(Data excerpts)
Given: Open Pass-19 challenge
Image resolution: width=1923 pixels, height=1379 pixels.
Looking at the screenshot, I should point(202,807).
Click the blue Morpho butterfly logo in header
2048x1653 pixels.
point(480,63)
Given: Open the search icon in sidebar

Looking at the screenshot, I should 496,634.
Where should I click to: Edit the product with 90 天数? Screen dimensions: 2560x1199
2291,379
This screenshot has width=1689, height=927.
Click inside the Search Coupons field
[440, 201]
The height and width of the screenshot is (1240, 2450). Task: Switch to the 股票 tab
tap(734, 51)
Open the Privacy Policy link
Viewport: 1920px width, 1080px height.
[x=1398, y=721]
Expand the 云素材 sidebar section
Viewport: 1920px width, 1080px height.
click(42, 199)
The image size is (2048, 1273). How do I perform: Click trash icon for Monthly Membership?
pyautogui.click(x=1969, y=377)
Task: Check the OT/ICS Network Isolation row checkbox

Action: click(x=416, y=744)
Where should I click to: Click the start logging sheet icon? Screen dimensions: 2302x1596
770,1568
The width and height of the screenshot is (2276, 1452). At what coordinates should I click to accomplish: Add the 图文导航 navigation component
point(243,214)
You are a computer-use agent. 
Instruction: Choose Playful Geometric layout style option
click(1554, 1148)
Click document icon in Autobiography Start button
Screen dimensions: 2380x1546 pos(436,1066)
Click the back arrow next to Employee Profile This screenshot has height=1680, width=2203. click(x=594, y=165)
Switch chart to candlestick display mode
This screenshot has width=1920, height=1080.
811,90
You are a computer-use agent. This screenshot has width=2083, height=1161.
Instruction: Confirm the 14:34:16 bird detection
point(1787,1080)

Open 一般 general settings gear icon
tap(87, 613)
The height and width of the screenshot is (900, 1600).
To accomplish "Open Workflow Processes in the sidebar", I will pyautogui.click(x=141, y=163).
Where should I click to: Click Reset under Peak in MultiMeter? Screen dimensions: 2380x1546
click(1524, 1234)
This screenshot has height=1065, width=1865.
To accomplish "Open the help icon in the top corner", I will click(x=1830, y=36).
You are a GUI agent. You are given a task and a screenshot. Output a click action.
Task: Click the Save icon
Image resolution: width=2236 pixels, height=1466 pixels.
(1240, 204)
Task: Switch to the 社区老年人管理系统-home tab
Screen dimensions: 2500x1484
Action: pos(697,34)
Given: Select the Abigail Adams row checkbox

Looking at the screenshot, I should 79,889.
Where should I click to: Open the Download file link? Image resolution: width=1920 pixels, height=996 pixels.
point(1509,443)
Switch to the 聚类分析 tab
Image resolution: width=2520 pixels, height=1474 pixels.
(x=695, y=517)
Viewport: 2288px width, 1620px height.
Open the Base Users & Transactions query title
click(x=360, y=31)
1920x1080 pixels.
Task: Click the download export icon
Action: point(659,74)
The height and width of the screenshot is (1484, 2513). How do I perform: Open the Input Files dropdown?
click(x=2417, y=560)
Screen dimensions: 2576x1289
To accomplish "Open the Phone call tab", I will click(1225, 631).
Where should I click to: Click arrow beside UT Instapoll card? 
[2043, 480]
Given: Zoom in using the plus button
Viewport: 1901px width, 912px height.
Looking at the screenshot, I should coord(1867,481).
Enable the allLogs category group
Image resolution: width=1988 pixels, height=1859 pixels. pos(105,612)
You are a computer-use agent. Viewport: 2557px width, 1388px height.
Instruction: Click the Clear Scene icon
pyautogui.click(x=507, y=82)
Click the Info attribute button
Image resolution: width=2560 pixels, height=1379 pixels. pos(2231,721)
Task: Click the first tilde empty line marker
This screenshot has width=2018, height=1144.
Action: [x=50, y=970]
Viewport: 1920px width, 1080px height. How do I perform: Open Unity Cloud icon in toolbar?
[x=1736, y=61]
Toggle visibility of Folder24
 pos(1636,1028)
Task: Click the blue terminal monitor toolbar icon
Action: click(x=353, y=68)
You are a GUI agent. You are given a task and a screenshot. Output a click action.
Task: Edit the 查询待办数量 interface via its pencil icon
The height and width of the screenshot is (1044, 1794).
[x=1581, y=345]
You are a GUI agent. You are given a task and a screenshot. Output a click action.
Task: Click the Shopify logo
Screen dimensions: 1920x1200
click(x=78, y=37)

◆ **THE TASK**:
From the entries above, show each line that includes the string "computer".

◆ **OUTPUT OF THE EXERCISE**:
You are a computer-use agent. 
You are a computer-use agent. This screenshot has width=2083, height=1161.
You are a computer-use agent. Viewport: 2557px width, 1388px height.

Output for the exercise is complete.